While allowing for the possibility that my bathtub-on-a-Sunday-evening-level analysis is orders of magnitude off, here are a couple of ways to arrive at $20 million:
The time value of money
As any lottery player knows, the cash payout you didn’t win was just over half the advertised jackpot you didn’t win, either. If the Christos’ spent $1 million for plans and consultants and lawyers every time they tried to woo a mayor, that outlay may be accruing interest expense until it’s paid back (i.e., when the project’s realized). If so, they could be counting millions of dollars in interest they owe themselves for the money they advanced to The Gates over the years.
The money value of time
Many other professions–lawyers, or even architects, for example–charge by the hour for their services. Daniel and Nina Libeskind were billing the LMDC $300/hr for their work on the WTC site master plan. I’ve never heard of an artist who does this; they usually get half the proceeds when their dealer sells a work, whether that work is a gigantic painting, a scribble on a napkin, or a signed certificate for a to-be-constructed piece. [Granted, some artists stipulate a fee or rate schedule for re-creating, say, a wall drawing or a site-specific installation, but that is always on top of the cost of buying the work.]
Perhaps Christo and Jeanne-Claude have decided to professionalize themselves as artists, to attribute a value to the time they spend on pursuing a project over the years. If you run into them at the beach club in St. Tropez, they could be working away–or at least billing–even if they appear to the layman to be gazing off into space.
So did they charge The Gates $10-12 million for their time? At Libeskind’s measly hourly rate, that’d translate to a daunting 16,000 billable hours each over 25 years (in absolute dollars). Ask a Skadden associate, and even he’ll tell you that’s a lot. My guess is, they’d have to bill themselves out at a rather imperial rate of $800-1,000 or so/hr each, to approximate a plausible workload (i.e., overtime for the last year, plus around 4 wks/year between 1980 and 2003.)
Whatever the Christos’ can convince their accountants–and the IRS–to accept, more power to’em. Given that they’ve set up their practice as a professional corporation whose core competency is persuading bureaucracies to allow them to do massive, nonsensical things, maybe their accounting practices are a conceptual–or absurdist–art work themselves.
The question is, though, is this a viable way to value a work of art or any creative work? Is that first novel actually worth $1 million because you spent ten years of nights working on it? Or is this a [Yow, don’t try this at home.] $700,000 weblog because I spent 1500 hours on it over the last three years at, say, $450/hr? Now that I think about it, my weblogging rate is $900/hr, making the site an easy $1.5.

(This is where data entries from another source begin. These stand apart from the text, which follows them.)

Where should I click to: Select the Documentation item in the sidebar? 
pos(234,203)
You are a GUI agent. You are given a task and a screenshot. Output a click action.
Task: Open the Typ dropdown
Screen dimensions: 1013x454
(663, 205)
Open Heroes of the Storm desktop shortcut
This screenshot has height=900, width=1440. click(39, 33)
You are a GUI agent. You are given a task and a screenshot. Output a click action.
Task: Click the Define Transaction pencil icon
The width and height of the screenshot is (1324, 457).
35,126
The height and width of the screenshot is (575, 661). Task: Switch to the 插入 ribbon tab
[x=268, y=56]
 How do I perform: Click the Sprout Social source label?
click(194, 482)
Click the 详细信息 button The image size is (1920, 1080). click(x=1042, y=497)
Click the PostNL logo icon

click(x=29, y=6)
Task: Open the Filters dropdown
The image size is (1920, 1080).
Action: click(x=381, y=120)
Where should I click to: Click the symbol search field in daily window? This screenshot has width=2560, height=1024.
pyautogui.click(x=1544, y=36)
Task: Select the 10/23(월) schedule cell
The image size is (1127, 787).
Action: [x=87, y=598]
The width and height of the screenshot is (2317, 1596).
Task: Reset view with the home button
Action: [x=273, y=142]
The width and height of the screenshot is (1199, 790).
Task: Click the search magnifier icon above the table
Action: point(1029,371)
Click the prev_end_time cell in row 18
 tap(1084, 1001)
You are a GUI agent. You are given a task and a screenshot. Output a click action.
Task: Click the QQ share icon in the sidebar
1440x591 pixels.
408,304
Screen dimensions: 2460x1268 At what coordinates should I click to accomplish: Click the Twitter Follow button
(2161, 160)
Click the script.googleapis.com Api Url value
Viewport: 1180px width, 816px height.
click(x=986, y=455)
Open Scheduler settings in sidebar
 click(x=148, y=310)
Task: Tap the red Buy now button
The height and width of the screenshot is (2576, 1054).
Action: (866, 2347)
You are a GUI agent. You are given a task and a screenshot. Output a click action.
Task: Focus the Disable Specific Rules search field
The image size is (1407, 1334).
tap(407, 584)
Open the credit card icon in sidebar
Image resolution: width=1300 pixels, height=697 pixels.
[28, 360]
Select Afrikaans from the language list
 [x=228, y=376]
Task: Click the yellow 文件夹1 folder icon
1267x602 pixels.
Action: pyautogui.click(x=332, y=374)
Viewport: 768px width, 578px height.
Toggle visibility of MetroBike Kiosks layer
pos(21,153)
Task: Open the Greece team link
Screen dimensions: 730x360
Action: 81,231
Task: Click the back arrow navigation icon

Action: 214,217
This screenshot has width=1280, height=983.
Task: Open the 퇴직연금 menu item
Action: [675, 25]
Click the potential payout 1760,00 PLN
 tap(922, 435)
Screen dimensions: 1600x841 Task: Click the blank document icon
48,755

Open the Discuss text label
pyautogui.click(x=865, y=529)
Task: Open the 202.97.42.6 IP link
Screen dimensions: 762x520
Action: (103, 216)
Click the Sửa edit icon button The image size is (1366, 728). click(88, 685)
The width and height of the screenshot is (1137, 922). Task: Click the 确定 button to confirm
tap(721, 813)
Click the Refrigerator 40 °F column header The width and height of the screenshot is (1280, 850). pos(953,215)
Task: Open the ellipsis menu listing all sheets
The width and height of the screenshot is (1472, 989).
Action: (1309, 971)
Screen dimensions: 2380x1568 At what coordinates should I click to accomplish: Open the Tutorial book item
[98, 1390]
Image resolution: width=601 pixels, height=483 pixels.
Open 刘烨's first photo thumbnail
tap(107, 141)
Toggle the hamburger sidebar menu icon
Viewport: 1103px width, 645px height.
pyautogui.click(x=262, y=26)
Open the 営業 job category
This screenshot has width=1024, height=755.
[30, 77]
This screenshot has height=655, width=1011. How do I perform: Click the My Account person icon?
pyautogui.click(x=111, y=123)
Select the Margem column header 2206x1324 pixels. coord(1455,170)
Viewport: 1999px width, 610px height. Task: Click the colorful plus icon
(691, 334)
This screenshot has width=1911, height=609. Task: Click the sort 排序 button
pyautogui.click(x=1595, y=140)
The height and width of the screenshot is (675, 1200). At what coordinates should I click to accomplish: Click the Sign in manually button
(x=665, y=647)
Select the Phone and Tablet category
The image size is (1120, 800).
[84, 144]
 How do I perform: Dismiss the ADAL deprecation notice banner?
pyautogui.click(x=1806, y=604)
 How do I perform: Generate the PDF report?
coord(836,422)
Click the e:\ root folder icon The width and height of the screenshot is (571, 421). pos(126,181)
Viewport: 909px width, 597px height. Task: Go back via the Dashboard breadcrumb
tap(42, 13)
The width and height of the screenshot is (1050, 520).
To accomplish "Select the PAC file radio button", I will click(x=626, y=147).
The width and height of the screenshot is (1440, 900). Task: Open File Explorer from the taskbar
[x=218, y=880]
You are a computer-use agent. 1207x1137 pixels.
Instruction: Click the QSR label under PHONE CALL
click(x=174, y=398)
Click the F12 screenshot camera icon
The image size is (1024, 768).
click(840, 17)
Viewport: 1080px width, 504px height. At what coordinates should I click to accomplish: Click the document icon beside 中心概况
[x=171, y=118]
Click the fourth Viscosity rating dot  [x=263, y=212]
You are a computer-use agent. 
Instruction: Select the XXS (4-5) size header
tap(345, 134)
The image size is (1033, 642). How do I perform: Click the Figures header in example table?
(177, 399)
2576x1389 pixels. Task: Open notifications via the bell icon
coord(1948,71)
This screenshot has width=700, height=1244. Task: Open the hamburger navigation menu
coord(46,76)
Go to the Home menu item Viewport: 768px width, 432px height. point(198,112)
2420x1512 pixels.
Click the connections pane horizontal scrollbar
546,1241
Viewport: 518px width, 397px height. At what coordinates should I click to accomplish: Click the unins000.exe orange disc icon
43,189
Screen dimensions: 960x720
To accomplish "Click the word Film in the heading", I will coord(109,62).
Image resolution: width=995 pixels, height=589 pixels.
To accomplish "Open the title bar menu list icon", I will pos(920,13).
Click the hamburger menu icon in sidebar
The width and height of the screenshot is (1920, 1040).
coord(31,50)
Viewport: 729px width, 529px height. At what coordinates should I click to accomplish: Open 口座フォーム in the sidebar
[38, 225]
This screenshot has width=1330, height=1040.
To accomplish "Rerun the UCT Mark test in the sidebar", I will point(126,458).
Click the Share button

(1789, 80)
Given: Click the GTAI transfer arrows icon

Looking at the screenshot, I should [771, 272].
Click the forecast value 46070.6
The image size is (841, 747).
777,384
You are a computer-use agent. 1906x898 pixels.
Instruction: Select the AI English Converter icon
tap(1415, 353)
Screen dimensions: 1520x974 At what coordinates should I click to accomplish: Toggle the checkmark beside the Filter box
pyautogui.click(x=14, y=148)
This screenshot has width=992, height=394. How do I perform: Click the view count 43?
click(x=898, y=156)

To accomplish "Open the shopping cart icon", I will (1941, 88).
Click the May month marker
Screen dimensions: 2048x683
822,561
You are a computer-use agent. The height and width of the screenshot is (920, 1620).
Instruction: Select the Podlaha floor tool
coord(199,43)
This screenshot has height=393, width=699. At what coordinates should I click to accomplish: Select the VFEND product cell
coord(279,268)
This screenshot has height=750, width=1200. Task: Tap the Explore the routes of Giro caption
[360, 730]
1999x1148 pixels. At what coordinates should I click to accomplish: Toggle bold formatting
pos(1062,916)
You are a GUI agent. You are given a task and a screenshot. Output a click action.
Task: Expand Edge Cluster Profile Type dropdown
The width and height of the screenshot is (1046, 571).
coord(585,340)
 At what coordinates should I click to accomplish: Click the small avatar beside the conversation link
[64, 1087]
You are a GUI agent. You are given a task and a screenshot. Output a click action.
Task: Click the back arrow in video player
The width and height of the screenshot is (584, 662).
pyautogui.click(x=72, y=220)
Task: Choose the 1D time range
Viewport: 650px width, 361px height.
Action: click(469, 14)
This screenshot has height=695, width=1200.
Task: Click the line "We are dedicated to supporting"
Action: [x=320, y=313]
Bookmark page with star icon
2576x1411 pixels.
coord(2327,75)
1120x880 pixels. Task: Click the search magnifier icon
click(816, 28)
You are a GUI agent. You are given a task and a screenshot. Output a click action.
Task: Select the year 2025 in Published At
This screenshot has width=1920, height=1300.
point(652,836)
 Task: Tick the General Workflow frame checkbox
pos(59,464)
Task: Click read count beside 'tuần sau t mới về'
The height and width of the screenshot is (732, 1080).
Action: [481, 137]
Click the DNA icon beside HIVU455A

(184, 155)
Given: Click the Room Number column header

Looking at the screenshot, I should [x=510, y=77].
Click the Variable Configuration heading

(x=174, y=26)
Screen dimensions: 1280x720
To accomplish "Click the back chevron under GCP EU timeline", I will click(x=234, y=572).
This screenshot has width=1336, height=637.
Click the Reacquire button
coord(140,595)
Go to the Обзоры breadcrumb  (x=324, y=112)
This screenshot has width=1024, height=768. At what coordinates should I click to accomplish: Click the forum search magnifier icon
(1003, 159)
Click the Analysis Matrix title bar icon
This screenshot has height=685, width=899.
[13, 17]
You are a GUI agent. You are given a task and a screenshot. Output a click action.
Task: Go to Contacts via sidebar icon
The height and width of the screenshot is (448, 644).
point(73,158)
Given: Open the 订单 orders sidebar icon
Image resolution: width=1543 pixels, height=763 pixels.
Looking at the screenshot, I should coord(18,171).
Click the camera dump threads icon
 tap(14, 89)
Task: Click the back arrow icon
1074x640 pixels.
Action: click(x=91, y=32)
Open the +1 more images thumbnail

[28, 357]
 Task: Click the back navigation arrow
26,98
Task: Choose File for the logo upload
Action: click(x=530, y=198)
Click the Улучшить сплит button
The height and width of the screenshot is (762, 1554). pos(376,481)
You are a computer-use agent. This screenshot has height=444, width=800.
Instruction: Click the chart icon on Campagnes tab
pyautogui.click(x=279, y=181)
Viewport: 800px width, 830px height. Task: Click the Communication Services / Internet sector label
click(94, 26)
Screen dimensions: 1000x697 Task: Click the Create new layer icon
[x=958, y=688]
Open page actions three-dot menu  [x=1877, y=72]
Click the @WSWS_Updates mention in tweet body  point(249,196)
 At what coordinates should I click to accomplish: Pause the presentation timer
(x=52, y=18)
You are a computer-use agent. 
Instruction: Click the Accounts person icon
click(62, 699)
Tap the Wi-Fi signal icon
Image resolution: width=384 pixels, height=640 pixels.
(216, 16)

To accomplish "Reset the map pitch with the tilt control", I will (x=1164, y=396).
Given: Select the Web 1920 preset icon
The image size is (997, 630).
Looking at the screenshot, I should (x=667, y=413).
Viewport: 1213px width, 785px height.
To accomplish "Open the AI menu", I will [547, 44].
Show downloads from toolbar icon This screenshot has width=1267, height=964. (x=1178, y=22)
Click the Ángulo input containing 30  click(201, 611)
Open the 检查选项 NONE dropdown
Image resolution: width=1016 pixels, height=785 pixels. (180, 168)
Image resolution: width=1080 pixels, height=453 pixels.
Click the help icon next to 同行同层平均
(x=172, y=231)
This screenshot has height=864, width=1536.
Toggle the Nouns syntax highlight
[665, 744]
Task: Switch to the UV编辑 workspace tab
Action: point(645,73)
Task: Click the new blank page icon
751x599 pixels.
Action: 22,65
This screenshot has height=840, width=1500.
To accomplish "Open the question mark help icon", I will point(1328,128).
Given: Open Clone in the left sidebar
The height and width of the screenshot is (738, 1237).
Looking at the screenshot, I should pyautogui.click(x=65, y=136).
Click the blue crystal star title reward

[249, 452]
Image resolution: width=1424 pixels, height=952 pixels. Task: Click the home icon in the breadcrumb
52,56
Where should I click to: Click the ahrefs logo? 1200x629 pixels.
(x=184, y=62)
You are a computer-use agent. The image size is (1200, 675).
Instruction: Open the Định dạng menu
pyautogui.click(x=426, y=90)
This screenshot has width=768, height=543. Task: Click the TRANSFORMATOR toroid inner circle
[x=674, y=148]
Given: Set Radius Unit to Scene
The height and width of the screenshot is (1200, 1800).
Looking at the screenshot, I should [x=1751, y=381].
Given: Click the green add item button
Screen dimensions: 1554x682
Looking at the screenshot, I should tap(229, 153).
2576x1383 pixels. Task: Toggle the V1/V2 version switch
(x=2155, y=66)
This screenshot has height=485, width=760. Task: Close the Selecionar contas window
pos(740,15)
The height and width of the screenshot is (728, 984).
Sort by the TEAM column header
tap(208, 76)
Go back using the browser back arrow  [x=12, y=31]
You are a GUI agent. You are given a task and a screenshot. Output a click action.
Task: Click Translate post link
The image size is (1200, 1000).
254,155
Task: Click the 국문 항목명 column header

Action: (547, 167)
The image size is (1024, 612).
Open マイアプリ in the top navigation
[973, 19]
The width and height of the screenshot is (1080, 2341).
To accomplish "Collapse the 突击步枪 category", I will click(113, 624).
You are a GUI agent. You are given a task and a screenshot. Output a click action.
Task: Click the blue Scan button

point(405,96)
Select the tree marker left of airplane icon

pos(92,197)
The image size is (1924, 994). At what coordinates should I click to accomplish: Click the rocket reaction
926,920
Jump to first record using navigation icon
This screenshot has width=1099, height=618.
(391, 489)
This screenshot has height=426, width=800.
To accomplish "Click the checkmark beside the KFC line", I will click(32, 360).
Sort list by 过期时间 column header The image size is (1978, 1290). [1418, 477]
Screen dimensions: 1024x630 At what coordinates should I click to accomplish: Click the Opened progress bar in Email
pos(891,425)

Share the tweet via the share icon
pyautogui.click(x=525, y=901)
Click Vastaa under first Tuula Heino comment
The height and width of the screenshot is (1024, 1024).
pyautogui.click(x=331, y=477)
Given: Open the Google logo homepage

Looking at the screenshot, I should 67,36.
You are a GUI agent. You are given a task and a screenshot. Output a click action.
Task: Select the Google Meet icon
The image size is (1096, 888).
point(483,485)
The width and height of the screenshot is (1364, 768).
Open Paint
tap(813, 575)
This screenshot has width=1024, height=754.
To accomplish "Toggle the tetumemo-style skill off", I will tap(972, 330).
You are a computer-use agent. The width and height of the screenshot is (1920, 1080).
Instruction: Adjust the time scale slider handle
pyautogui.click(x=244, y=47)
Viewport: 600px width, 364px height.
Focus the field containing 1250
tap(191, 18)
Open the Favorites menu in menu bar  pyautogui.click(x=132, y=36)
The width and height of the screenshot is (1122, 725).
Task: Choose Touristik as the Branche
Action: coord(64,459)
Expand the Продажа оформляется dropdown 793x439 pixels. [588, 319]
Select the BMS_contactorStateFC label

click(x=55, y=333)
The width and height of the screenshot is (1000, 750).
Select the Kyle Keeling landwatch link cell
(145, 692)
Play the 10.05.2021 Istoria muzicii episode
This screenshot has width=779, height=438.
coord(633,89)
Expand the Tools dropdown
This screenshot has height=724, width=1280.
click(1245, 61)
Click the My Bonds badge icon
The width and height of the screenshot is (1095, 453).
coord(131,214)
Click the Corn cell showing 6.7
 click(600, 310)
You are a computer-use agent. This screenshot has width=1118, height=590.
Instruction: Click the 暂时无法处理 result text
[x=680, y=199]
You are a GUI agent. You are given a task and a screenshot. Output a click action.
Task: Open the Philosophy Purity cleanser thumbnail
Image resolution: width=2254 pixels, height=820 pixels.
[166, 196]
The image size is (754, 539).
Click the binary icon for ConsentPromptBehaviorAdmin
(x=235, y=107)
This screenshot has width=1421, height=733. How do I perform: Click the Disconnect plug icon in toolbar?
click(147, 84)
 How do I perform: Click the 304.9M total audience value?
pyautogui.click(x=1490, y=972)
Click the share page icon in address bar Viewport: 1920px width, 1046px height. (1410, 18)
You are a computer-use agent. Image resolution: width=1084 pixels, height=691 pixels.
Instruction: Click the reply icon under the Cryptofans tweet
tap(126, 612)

Daniel Libeskind got in some trouble when he billed Larry Silverstein $800,000 for the design of the Freedom Tower; turns out he didn’t keep time sheets or any documentation, really, and he ended up with around $300,000. That’s a pretty hefty discount to the hourly rate he put forth.
If Christo and Jeanne Claude were ever to accept outside funding, they’d have to subject their accounting to external scrutiny. And how many mayors would actually pony up taxpayers’ twenty large per hour for a couple of Maybach-driving Frenchies who wanted to put curtains on Central Park? Maybe the only guy Christo can convince to pay that much for his ideas is Christo himself.
The Gates and Over The River [ChristoJeanneClaude.net]
The Libeskinds: $300/hr, 2 hr/min. avail. for Bar Mitzvahs [newyorker.com]
Towle Gates, reportage via towleroad.com [towleroad.com]
Maybach involved in art project ‘The Gates’ in New York [daimlerchrysler.com, scroll down past all the tsunami stories]
[2/16 update: Oops. Never mind. According to this NY Times interview with the project’s engineer, I forgot parking.